→ **Consigne**: Recopiez mot pour mot le passage du texte fourni ci-dessous qui commence par « Pour la reconnaissance » et se termine par « produit par Dakar. ».

→ **Texte fourni**:
■ ■ ■ ■ ■ ■ ■
Pour la reconnaissance du vaccin français, il fallait que celui-ci réponde aux standards fixés pour le vaccin américain, le 17 D. il semblerait que des problèmes techniques ont poussé les autorités françaises à remettre en cause cette disposition et à proposer des tests de validité du vaccin produit par Dakar.
En juillet 1945, une démonstration a été pratiquée en France sous le contrôle de l’UNRRA, selon un protocole fixé par les experts de la Commission de Quarantaine et accepté par les autorités françaises. Cette démonstration a été effectuée sur 600 hommes d’une division destinée au corps expéditionnaire français d’Extrême-Orient. Les hommes choisis n’avaient jamais quitté la France et n’avaient reçu aucune vaccination contre le typhus amaril. Les hommes furent divisés en trois groupes. :
. le groupe A, immunisé par scarification avec le vaccin anti amaril préparé par l’Institut Pasteur de Dakar ;
. le groupe B, immunisé par scarification avec le vaccin anti amaril de Dakar mélangé au vaccin antivariolique ;
. le groupe C, immunisé par inoculation avec le vaccin 17 D.
■ ■ ■ ■ ■ ■ ■
→ **Données fournies**:
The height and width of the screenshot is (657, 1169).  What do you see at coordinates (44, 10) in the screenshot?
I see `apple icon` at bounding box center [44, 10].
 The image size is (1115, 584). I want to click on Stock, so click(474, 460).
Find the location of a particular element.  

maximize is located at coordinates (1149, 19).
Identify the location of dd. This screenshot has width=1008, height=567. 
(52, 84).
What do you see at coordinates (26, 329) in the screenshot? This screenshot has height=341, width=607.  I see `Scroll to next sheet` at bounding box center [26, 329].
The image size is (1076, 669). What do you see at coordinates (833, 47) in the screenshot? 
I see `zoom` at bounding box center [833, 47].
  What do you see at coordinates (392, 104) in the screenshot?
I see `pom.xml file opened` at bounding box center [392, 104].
■ ■ ■ ■ ■ ■ ■
→ **Réponse attendue**:
Pour la reconnaissance du vaccin français, il fallait que celui-ci réponde aux standards fixés pour le vaccin américain, le 17 D. il semblerait que des problèmes techniques ont poussé les autorités françaises à remettre en cause cette disposition et à proposer des tests de validité du vaccin produit par Dakar.